Taymour Grahne Projects is pleased to present Heartland, Madelynn Green's first solo exhibition in London. On view at Taymour Grahne Projects in Holland Park, the paintings in Heartland bridge the artist's American origins with her current residence in the U.K. The exhibition will open on Saturday 17 July, 3 - 5pm.
Madelynn GreenHeartland
After 'Birth of a Star', her solo exhibition with Almine Rech in Paris that explored literal and figurative stardom within Black life and visuality, Madelynn Green's new show pivots from the celestial realm to something closer to home. Through her trans-Atlantic lens, 'Heartland' spotlights the peculiarities of the artist's hometown of Milwaukee, USA. Located two hours north of Chicago, Milwaukee is a mid-sized city known for its beer, festivals, sports, and cuisine. Yet beneath the city's veneer simmers cruel legacies of poverty, segregation, and social inequality. In 2017 British documentarian Louis Theroux visited Milwaukee to examine the city's murder crisis. The programme revealed systemic dysfunction's propensity to forge personal tragedies. Upon moving to London in 2017 Madelynn was surprised to discover that many people she encountered had solely learned about her hometown through Theroux's bloody lens.

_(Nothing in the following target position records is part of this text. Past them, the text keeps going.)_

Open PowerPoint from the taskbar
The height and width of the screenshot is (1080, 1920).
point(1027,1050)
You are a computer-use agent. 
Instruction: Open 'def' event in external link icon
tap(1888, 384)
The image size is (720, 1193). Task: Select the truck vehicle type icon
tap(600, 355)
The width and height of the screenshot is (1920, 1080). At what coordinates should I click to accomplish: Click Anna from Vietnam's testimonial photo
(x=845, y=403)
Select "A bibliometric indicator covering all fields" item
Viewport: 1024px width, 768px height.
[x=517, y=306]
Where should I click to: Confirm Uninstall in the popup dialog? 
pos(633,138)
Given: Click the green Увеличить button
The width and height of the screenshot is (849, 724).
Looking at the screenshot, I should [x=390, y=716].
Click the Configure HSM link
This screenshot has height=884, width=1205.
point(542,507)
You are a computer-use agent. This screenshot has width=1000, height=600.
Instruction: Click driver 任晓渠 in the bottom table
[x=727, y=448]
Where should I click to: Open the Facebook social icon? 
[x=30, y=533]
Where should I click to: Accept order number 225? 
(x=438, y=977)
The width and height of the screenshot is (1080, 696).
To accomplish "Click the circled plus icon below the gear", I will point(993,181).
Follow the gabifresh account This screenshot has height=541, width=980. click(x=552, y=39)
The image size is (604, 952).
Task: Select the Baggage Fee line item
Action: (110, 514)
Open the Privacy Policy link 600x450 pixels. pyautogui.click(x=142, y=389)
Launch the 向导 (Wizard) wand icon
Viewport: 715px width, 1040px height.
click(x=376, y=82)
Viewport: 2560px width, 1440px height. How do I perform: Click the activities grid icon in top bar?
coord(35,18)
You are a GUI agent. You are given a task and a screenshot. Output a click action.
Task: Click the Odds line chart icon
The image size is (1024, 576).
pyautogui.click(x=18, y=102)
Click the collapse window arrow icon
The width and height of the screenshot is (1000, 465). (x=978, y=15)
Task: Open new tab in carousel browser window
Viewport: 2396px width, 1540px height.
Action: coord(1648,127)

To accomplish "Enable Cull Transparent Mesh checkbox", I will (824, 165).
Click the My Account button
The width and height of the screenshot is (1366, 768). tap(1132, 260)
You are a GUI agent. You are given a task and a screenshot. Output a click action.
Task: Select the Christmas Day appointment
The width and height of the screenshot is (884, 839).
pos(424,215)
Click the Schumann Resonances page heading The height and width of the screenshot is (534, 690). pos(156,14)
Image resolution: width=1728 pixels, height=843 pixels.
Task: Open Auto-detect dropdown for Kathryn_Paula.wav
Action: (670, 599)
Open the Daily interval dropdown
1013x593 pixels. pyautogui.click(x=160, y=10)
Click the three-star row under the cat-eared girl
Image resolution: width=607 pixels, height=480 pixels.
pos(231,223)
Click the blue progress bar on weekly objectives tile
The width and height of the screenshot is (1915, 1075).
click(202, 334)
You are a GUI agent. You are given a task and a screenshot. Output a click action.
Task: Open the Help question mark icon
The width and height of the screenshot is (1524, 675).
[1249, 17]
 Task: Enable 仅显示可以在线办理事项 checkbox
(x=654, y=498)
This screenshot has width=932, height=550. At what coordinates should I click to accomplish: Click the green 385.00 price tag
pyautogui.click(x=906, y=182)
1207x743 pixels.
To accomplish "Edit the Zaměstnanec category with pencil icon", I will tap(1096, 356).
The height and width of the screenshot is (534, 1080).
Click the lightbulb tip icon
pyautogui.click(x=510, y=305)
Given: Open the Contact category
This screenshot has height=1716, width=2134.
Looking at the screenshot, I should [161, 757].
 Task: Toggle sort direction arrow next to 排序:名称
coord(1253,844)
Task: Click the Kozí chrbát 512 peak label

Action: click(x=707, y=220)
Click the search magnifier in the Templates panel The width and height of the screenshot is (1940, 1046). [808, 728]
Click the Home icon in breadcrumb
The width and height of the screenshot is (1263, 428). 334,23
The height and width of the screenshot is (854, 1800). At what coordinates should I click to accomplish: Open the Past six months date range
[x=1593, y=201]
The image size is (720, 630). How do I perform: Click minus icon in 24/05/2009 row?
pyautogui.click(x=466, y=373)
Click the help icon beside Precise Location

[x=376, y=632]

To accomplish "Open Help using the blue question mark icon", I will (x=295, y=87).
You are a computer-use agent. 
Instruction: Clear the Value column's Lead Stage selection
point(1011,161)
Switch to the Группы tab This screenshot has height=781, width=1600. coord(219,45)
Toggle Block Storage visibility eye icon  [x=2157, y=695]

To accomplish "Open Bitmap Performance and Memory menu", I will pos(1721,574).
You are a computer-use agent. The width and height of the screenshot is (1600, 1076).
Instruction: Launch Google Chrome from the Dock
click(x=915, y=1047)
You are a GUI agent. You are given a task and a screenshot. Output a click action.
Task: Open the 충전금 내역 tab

The Milwaukee in Theroux's documentary represented just a portion of the city; its most violent district. The artist's experience with seeing her hometown filtered through a sensational documentary and from across an ocean allows her, in 'Heartland', to reexamine Milwaukee using a context both personal and political; an approach both tender and scrutinous.
As a body of work 'Heartland' consists of smaller scale paintings that consider the "heartland" as a geographical, thematic, and material concept. Madelynn experiments with landscape painting and revisits subjects explored in her prior works, like domesticity and portraiture. Milwaukee is located in the Midwest; America's "Heartland." Milwaukee, as a hometown, is in literal possession of the artist's heart. It is a space imbued with fondness and nostalgia; with simplicity and complexity. Situated on Lake Michigan, Milwaukee boasts sublime natural landscapes that the artist has rendered alongside the city's urban infrastructure. Along with vivid greenery and the expanse of Lake Michigan, the artist depicts the industrial haze of a liquor store, the social rituals of food, the intimacy of home, and one of the city's ubiquitous beauty supply store -an emblem of Black-Americans' historical tendency to self fashion.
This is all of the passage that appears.